Records supplied:

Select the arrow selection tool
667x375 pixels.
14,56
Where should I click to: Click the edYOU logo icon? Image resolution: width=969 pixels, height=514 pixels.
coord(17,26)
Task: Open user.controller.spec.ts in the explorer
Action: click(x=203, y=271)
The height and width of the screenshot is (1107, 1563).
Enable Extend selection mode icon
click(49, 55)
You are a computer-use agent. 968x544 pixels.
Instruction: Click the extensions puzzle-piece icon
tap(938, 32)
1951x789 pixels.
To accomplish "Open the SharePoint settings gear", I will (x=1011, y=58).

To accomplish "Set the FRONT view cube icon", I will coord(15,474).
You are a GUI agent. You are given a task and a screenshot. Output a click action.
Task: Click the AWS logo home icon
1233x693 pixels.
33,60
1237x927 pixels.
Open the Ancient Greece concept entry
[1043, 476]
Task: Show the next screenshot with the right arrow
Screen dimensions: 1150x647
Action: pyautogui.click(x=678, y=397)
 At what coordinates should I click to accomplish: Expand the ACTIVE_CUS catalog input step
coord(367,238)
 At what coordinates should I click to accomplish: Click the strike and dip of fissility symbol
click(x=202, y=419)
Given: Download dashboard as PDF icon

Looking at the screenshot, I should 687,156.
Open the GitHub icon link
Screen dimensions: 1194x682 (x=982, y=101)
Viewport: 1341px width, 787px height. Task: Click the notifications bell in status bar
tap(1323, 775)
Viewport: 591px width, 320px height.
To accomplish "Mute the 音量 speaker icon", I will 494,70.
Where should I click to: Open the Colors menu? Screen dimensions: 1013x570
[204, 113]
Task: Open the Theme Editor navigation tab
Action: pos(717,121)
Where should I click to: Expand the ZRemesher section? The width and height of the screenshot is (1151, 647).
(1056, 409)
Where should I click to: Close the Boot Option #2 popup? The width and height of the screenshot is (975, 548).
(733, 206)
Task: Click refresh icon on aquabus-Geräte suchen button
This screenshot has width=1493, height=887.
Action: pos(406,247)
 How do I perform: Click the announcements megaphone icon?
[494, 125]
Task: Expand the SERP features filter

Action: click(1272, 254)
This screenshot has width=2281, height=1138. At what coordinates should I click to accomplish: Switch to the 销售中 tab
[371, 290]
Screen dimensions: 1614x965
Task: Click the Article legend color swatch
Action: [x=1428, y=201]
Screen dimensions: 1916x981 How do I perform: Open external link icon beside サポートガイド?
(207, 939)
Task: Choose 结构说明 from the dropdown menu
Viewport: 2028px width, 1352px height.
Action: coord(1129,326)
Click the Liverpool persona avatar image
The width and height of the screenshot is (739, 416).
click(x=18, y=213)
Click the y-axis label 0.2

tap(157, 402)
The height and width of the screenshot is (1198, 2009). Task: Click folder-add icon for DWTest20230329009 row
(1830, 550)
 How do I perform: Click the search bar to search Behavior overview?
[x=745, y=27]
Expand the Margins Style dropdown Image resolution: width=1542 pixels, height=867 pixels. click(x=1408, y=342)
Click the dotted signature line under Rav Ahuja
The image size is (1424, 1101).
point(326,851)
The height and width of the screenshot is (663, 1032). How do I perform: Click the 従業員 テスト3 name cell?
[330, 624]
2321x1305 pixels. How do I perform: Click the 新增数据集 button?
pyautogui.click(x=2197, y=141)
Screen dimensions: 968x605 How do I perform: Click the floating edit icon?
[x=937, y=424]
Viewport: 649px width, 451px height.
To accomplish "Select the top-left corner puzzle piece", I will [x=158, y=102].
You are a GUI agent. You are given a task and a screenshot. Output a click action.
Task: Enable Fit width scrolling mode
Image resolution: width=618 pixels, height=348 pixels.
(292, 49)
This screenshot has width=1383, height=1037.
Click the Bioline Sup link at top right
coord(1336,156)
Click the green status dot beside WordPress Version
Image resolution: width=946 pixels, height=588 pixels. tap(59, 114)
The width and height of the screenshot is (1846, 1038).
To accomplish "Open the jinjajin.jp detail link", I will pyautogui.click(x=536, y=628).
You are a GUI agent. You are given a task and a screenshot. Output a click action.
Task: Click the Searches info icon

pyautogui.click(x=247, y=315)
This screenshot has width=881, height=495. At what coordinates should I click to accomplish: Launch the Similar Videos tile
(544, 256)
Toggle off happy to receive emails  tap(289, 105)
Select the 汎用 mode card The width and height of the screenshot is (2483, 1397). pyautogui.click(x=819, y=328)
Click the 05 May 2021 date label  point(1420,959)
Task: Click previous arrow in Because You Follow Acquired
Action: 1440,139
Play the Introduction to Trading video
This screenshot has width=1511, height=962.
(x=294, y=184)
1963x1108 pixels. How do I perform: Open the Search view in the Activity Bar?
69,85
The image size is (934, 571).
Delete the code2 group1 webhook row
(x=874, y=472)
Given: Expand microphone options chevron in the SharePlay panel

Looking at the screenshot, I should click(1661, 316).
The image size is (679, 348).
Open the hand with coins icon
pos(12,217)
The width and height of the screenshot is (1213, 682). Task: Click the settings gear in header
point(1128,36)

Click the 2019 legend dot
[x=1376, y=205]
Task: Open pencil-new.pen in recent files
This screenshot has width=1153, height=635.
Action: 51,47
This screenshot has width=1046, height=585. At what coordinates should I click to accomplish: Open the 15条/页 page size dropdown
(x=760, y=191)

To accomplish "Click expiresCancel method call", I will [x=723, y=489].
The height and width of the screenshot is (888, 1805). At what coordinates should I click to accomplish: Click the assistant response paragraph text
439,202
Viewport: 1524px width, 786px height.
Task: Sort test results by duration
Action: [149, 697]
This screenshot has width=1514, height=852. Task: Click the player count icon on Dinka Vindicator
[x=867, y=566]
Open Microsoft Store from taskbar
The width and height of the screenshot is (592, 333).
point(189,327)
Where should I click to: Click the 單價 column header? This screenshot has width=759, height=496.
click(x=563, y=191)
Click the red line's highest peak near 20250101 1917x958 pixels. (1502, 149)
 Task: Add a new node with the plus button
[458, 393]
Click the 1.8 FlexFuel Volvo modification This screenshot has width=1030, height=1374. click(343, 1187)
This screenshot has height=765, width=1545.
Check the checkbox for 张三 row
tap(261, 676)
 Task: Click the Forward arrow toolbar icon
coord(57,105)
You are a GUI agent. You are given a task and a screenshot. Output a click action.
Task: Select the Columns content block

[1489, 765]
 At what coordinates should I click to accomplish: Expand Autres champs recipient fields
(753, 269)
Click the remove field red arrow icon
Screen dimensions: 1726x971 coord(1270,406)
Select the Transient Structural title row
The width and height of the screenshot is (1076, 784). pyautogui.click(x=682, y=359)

Aim of the exercise: Copy, exactly and only, the lines above that begin with the one containing "Screen dimensions: 968x605" and finish with the one containing "Task: Enable Fit width scrolling mode".

Task output:
Screen dimensions: 968x605 How do I perform: Click the floating edit icon?
[x=937, y=424]
Viewport: 649px width, 451px height.
To accomplish "Select the top-left corner puzzle piece", I will [x=158, y=102].
You are a GUI agent. You are given a task and a screenshot. Output a click action.
Task: Enable Fit width scrolling mode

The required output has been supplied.